Sehr geehrte Frau Ross-Luttmann, Sie haben gesagt, Sie könnten keine rot-grüne Handschrift des Justizministeriums erkennen. Ich möchte Ihnen

hier von einer Unterschrift der Justizministerin im Bereich der Abschiebehaft berichten, Frau RossLuttmann, die kaum zu übersehen ist. Herr Brunotte hat das richtigerweise schon angemerkt. Auch dort gibt es einen Paradigmenwechsel.

Die Abschiebehaft, auch wenn wir sie im Bereich des Justizvollzugs behandeln, ist keine klassische Strafhaft, sondern eine sogenannte Verwaltungshaft. Bei der Verwaltungshaft geht es um eine Haft im Rahmen der Amtshilfe. Personen werden sozusagen festgesetzt, damit die Abschiebung durchgeführt werden kann. Weil es eben keine Strafhaft ist, sind die rechtlichen Erfordernisse sehr hoch angesetzt.

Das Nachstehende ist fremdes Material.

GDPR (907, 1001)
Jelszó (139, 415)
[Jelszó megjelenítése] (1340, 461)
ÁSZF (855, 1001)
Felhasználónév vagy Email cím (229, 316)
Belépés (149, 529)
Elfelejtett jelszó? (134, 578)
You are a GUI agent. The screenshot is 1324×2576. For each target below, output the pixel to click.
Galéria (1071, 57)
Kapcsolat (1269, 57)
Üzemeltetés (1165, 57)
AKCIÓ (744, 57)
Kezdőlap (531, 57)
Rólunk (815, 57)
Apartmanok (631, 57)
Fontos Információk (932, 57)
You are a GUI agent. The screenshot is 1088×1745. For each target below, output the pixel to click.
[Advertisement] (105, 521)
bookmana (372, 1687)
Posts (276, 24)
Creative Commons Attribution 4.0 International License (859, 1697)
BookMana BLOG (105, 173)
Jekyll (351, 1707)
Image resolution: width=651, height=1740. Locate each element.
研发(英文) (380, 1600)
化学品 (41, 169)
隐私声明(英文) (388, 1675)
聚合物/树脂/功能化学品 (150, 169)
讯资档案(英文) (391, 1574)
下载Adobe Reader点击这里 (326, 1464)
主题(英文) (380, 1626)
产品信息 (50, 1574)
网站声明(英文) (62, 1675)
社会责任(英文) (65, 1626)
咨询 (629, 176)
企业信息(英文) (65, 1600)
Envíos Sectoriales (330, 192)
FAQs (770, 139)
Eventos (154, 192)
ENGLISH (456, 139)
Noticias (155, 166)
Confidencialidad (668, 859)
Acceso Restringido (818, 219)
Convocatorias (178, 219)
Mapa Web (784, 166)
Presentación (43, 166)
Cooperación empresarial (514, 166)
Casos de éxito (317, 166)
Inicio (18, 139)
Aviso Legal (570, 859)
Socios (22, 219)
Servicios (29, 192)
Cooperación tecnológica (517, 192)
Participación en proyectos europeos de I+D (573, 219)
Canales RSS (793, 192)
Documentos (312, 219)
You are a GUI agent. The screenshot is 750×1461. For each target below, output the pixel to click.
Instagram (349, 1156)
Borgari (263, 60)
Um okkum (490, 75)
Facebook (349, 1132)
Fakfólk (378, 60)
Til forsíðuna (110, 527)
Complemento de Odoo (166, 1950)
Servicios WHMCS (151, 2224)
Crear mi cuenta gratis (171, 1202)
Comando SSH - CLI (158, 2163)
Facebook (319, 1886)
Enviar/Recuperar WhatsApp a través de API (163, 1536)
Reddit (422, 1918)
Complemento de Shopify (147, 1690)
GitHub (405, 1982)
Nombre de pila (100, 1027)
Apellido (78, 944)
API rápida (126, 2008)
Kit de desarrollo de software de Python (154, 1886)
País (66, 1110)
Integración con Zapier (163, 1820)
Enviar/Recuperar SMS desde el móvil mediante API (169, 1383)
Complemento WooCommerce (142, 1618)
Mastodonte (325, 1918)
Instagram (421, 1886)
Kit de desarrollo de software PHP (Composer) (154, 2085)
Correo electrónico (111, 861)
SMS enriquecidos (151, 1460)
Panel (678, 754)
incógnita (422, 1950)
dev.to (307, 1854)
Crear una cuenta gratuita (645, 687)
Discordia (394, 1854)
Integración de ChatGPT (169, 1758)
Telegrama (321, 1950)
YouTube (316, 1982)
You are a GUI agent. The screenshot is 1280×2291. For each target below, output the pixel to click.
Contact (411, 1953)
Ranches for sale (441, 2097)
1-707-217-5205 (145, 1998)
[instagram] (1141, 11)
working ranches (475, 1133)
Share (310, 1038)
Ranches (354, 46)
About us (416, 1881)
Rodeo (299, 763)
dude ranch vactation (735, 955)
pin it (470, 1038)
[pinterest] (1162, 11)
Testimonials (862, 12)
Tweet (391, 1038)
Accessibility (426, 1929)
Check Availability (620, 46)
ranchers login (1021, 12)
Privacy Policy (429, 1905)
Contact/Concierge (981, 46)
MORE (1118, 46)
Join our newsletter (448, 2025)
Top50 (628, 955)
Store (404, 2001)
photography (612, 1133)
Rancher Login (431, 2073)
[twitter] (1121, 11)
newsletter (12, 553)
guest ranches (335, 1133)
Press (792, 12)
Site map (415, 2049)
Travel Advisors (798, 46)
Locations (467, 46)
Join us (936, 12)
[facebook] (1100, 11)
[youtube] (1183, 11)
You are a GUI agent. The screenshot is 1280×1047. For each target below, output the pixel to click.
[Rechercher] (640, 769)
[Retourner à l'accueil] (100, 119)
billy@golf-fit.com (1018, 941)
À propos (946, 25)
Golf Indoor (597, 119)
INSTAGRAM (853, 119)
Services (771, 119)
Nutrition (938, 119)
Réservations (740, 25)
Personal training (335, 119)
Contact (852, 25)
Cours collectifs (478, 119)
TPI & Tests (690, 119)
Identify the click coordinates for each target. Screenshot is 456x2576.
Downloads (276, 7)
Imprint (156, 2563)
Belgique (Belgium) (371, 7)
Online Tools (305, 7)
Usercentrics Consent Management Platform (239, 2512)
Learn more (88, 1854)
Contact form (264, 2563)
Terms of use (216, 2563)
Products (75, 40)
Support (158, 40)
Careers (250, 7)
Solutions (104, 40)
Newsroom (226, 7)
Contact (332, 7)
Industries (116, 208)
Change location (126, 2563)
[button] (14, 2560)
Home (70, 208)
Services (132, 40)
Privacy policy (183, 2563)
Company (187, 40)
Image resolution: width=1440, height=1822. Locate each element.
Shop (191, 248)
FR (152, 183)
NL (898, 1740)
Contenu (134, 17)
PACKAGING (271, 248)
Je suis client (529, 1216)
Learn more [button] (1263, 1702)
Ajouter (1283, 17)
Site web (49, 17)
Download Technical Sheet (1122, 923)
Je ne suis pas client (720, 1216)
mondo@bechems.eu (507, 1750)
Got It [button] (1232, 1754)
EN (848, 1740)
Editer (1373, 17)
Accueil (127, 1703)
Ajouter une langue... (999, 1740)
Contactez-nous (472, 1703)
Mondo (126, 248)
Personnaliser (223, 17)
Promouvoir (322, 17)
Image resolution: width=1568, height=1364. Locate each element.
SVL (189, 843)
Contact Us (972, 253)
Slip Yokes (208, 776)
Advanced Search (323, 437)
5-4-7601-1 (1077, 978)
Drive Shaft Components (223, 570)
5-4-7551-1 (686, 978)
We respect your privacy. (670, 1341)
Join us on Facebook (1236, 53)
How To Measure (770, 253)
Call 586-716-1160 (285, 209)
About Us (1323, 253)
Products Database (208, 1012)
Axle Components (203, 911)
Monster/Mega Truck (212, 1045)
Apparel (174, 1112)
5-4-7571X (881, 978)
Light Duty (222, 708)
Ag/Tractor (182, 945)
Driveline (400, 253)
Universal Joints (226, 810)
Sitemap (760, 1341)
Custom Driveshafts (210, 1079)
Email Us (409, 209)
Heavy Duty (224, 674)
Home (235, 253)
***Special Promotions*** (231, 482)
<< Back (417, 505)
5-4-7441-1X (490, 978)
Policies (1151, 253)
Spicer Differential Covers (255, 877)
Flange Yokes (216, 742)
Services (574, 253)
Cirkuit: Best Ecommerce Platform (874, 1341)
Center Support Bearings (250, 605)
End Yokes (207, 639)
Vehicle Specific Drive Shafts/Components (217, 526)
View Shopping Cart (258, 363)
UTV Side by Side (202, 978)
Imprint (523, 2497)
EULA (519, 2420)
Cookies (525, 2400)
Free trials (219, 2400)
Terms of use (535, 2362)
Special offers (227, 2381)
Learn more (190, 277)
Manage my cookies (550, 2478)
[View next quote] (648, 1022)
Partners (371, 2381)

Es ist bekannt geworden, dass es bundesweit 11 562 rechtswidrige Hafttage gegeben hat. 80 % dieser Fälle standen in Bezug zu Niedersachsen. Das geschah zu Zeiten der schwarz-gelben CDU/FDP-Landesregierung, meine sehr geehrten Damen und Herren. Das Bundesverfassungsgericht hat die schwarz-gelbe Landesregierung in diesem Punkt elfmal gerügt. Es hat sie elfmal darauf hingewiesen, dass die Freiheit der Person nach Artikel 2 ein besonderes Recht ist und besondere Hürden auferlegt. Diese haben Sie nicht beachtet, auch nicht unter Herrn McAllister.

(Beifall bei den GRÜNEN und bei der SPD - Jens Nacke [CDU]: Wo kommt denn die Zahl der Abzuschiebenden her?)

Hier hat die rot-grüne Landesregierung bzw. die Justizministerin - dafür möchte ich mich ganz herzlich bedanken - einen Paradigmenwechsel vollzogen, indem sie Recht geschaffen bzw. Strafgefangene von den Personen in Abschiebehaft getrennt hat. Sie hat eine räumliche Trennung hergestellt und damit den Vorgaben des Verfassungsgerichts entsprochen. Noch einmal vielen Dank hierfür, sehr geehrte Frau Justizministerin!

(Beifall bei den GRÜNEN und bei der SPD)

Aber auch perspektivisch wird einiges auf uns zukommen. Wenn Sie einen Blick in die Koalitionsvereinbarungen werfen, werden Sie sehen, dass mit folgenden Punkten noch einige Gesetzesvorhaben verknüpft sind: Resozialisierung, Wiedereingliederung und Verhinderung weiterer Straftaten. Ich nenne in dem Zusammenhang das Resozialisierungsgesetz, das Jugendstrafvollzugsgesetz und das Jugendarrestvollzugsgesetz sowie das Untersuchungshaftvollzugsgesetz. Wir werden die

se Gesetzesvorhaben im kommenden Jahr anpacken. Auch hier gilt: Sorgfalt geht vor Eile.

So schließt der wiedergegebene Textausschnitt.